Last week, when Chuck Knox, under pressure from Los Angeles owner Carroll Rosenbloom, announced he was leaving the Rams to become head coach of hte Buffalo Bills, Allen reportedly became a candidate for the Rams job.
"I have to assume he covets the Los Angeles job," Williams said. "And I hope he is selected to be the Rams' coach.
"But I have to act in the best interests of the Redskins - not react to whom Los Angeles chooses as its coach.
"I want a coach who has Washington as his first choice, and so I'm beginning now to make plans to restructure our organization and look for a successor."
Williams said he will divide the job of head coach and general manager (Allen held both) and will immediately start looking for candidates.
"We have some excellent people inside the organization who will get every consideration," Williams said. "And we also will look outside the organization.

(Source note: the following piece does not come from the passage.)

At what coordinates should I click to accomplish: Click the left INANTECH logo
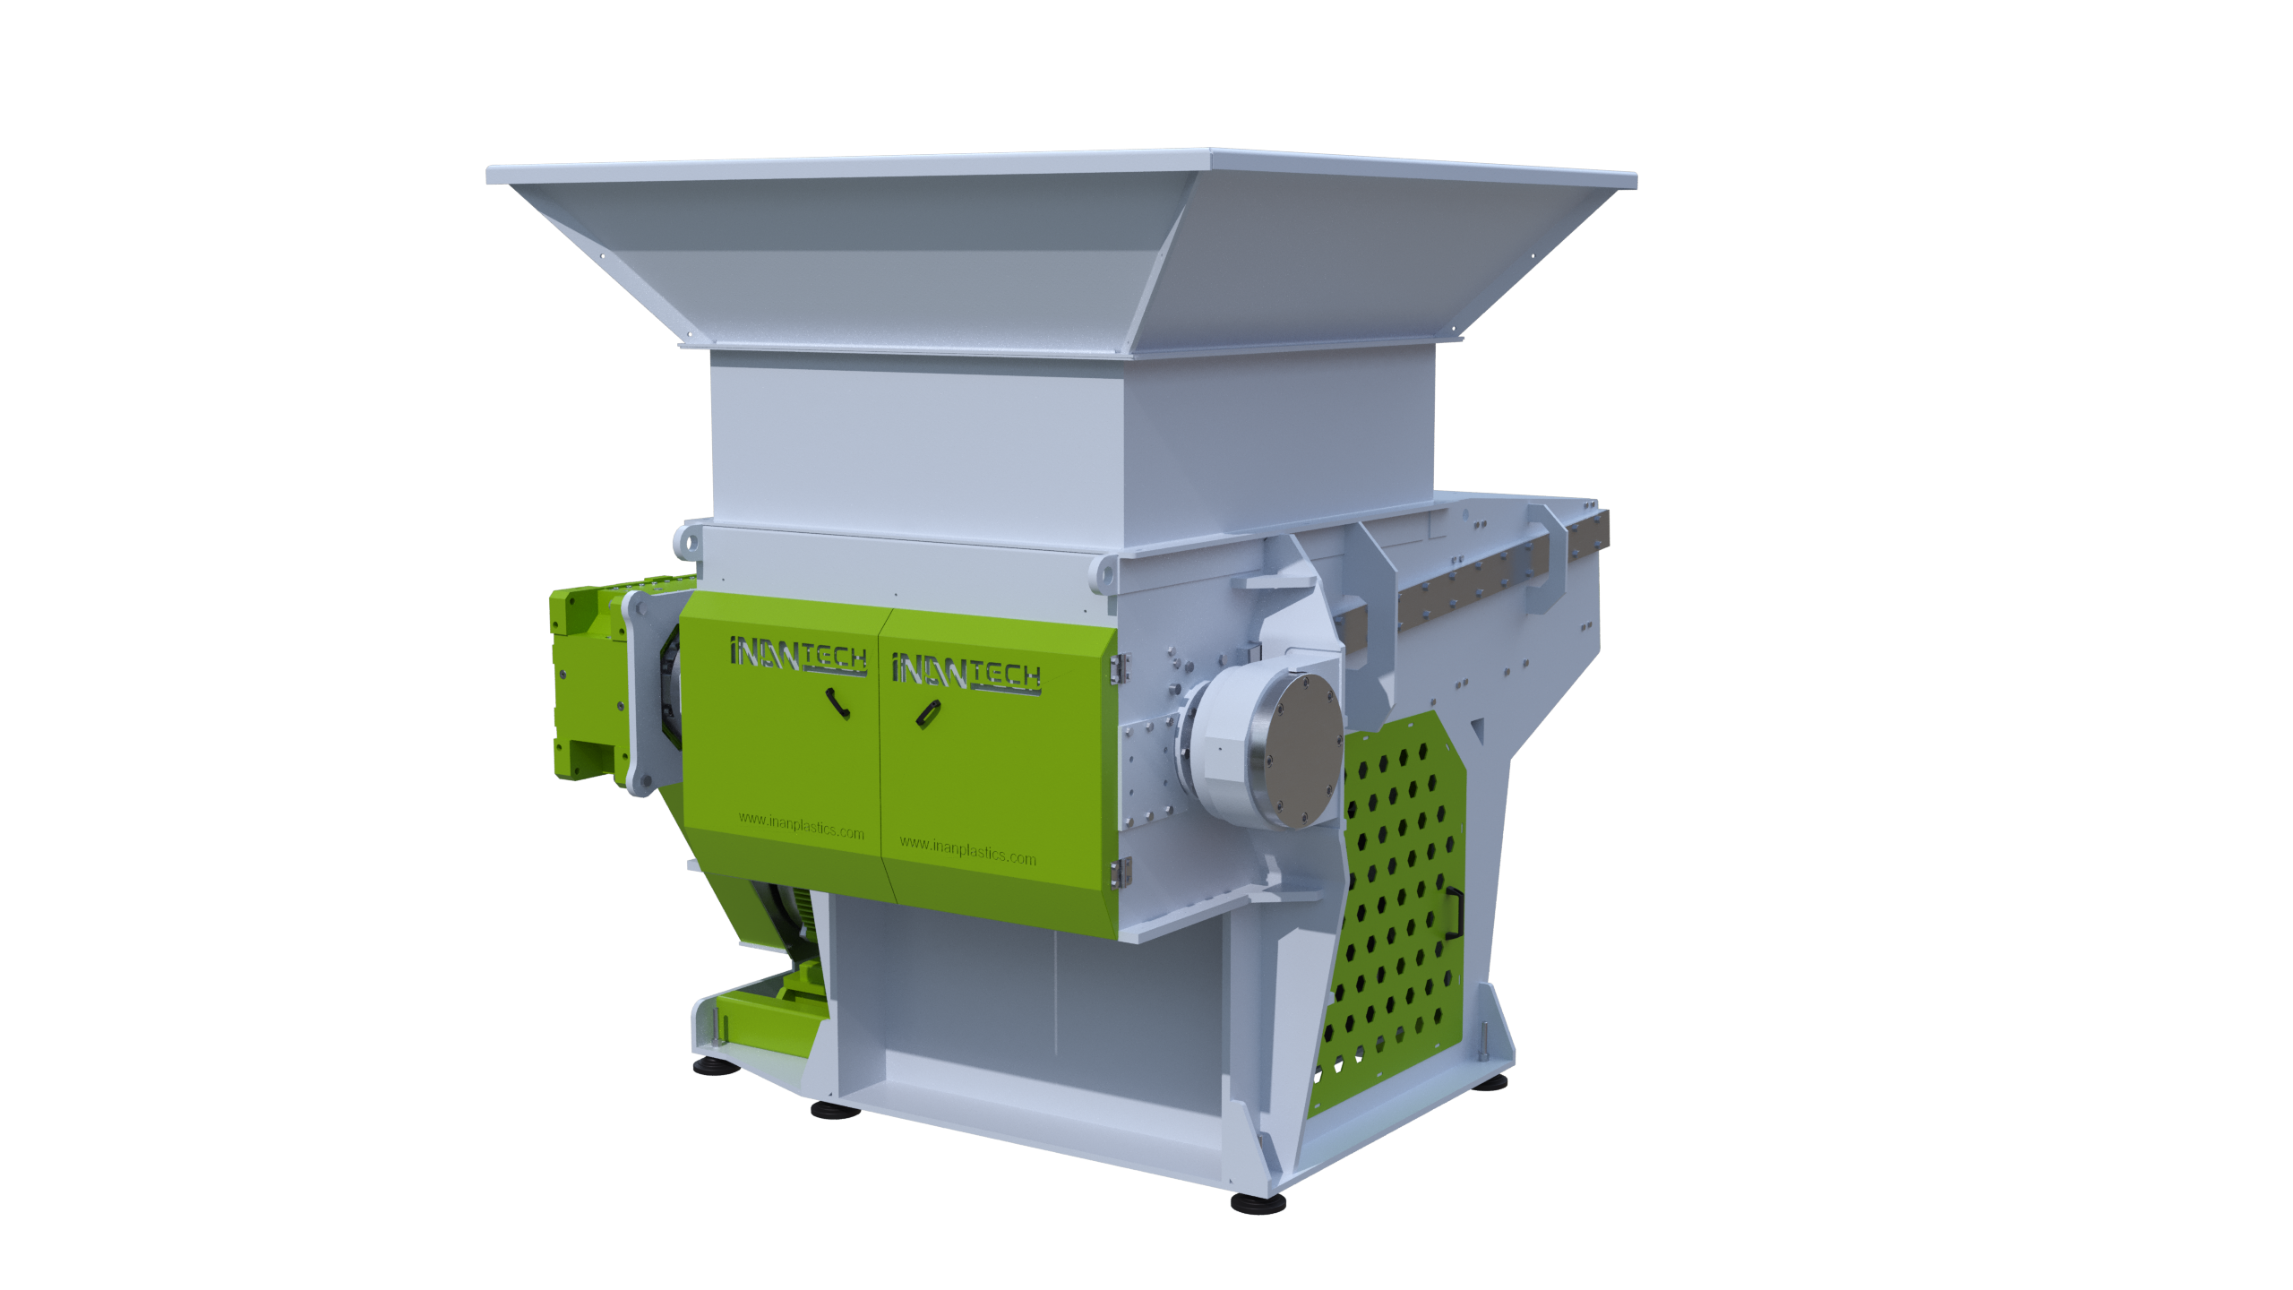[x=798, y=655]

Names of those likely to be considered as possible successors to Allen are Chicago Bears coach Jack Pardee, a former Redskin linebacker and Allen aide; Stanford head coach Bill Walsh and St. Louis coach Don Coryell, both candidates for the Ram job; Cincinnati assistant coach Mike McCormack, a former head coach of the Philadelphia Eagles and an assistant in Washington, and Baltimore coach Ted Marchibroda, a former Redskin assistant.
The action by Williams marks the second time Allen has been fired in his successful career. He was dismissed in 1970 form his first headcoaching job, with the Los Angeles Rams, because he did not get along with the owner of the team, the late. Dan Reeves.
He was hired by Williams in 1971 and in seven years in Washington made the playfoffs five times. Only a field goal by the Chicago Bears' Bob Thomns, which beat the New York Giants with five seconds remaining in overtime, kept the Redskins out of the playoffs this year. Washington was 9-5 in 1977.
According to the Redskins' press guide, Allen was born on April 29, 1922, making him 55. However, an item in this week's Sports Illustrated lists the year of Allen's birth as 1918, according to a transcript from Eastern Michigan University, which Allen attended for three years. He is a graduate of Alma College in Michigan.
Allen's popularity reached its peak in 1972, his second season, when the Redskins beat the Dallas Cowboys, 26-3, to win the NFC title and reach the Super Bowl, where they were beaten, 14-7, by Miami.
However, despite his numerous victories, his popularity began to wane when he forced Sonny Jurgensen to retire; overworked in the eyes of some observers, running back Larry Brown, and presented the fans with one of the most conservative offenses in the NFL. This year, Allen, refused io introduce his offense at home games because he knew it would be booed.
"I have the warmest regards for George Allen," said Williams. "I wish him the best of luck."